Video
Fred D. Lublin, MD, FAAN, FANA: Over the past 25 years, we’ve paid a lot of attention to disease-modifying therapies for multiple sclerosis [MS], and we now have almost 20 different choices. But equally important is symptomatic care for patients with the illness. And 1 of the axioms that we work by is that no matter where someone is in the spectrum of the disease—and MS can be very mild to severe—there’s always something you could do for them. And the idea of symptomatic care, as opposed to disease-modifying therapies, is to make their lives better—to take their individual symptoms and treat them. There are things like pain, which could be prominent: neuropathic pain, pain from joints that are not getting enough use and such—that’s an important one we treat—spasticity, and increased tone. We have medications, physical therapy, baclofen pumps, things of that sort, and Botox. Bladder dysfunction is very common in MS, and we have a number of different ways of treating it, depending on what the bladder difficulty is. It could be failure to empty, failure to hold, or a combination of both—what’s called dyssynergy—but it affects people’s lives.

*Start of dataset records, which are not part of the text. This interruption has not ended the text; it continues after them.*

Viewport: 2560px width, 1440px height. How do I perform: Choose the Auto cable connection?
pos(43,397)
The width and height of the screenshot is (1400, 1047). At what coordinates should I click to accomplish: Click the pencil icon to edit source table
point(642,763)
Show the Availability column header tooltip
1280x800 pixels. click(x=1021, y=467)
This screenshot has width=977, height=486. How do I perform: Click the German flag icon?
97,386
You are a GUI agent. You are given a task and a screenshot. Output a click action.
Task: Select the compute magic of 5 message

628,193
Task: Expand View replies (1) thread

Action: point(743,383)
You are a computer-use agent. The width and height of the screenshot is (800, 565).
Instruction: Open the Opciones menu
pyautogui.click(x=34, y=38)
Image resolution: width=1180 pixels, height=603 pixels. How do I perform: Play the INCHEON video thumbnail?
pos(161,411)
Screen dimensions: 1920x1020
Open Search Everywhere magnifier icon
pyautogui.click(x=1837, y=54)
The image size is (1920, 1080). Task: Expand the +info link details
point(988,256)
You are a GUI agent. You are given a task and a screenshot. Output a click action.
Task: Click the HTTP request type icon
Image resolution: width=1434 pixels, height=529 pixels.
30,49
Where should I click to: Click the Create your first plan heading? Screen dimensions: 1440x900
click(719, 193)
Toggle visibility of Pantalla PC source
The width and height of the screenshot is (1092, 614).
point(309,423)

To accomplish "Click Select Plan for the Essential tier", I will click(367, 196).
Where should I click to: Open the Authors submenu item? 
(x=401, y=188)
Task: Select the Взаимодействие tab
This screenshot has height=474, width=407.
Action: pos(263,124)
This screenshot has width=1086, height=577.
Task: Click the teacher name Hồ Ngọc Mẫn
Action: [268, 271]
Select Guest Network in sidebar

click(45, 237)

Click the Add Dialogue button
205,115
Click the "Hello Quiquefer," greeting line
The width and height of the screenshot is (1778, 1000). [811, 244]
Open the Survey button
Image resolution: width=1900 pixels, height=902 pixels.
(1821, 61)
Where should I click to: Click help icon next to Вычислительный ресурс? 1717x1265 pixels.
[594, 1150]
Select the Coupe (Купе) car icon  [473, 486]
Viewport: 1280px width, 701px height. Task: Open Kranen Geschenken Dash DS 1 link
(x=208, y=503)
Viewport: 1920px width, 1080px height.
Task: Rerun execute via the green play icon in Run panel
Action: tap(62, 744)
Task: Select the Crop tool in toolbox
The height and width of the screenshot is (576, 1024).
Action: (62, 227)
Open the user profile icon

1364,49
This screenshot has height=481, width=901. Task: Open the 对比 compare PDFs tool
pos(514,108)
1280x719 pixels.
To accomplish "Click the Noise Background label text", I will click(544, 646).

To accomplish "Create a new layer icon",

Depression is much more common in MS than it is in the general population and more common than in other chronic diseases, suggesting there’s an organic basis for it. Fortunately, the depression of MS tends to respond to the same medications as people who don’t have MS but are depressed, and they tend to respond well. Cognitive dysfunction is something we need to deal with. Sexual dysfunction. There are a whole host of things—tremors and such. And the important point is to deal individually with each 1; take them apart. Sometimes it means adding on a medication, sometimes it means taking away medication. And sometimes it means using a medication that could serve multiple purposes.
It takes a team of providers: physicians, nurse practitioners, nurses, social workers, physical therapists, physicists, psychiatrists, etc. But it’s very much a team because MS can affect any part of the body, because it can affect any part of the central nervous system, and that controls all of your body. And so it must be managed in different ways. It’s not just giving someone medication to treat the MS. You need to treat with the whole person. There are many social issues, which is why we employ social workers, and nursing issues; there’s sometimes the need for injections. So a care approach, a team-care approach, is critical.
We treat acute exacerbations with high doses of steroids. It’s 1 of the few areas in which neurologists are more aggressive than most other areas of medicine. We use very high doses of steroids. Sometimes they’re given intravenously, although some more recent work has suggested that you can give very high-dose oral steroids as well. Depends on the severity of the exacerbation. The data supporting this are not great. But it’s done pretty routinely, now, to give people either 3 to 5 days of either intravenous or high-dose oral methylprednisolone or the equivalent.
Sometimes individuals won’t respond well enough, and if they have residual deficits from the exacerbation that are serious, then one can use plasmapheresis—plasma exchange—and that tends to improve recovery in about an additional 40% of individuals.